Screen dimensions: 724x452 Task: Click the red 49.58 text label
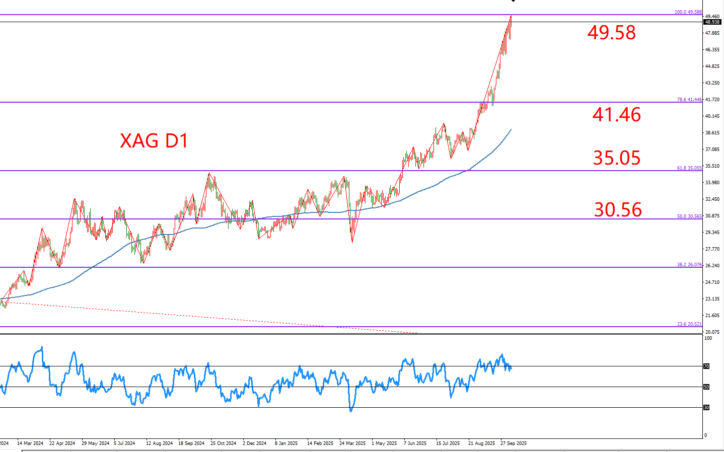tap(611, 33)
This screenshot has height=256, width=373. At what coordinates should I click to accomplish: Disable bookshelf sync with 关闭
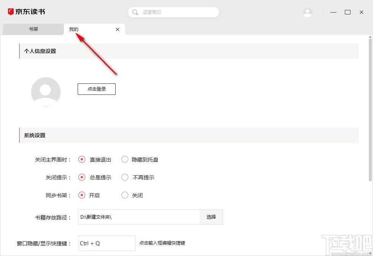(x=125, y=195)
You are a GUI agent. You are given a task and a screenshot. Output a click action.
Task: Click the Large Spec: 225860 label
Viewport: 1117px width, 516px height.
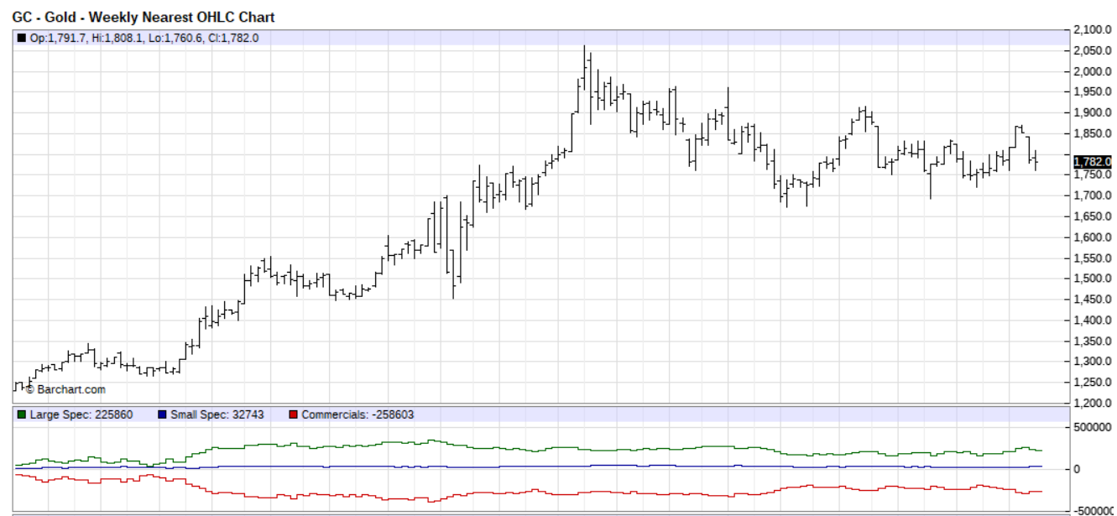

:::

Your answer must reproduce exactly the lines from the line with "You are a GUI" through the end of the material, both ends included, with every picture dropped.

You are a GUI agent. You are given a task and a screenshot. Output a click action.
Task: Click the Large Spec: 225860 label
Viewport: 1117px width, 516px height.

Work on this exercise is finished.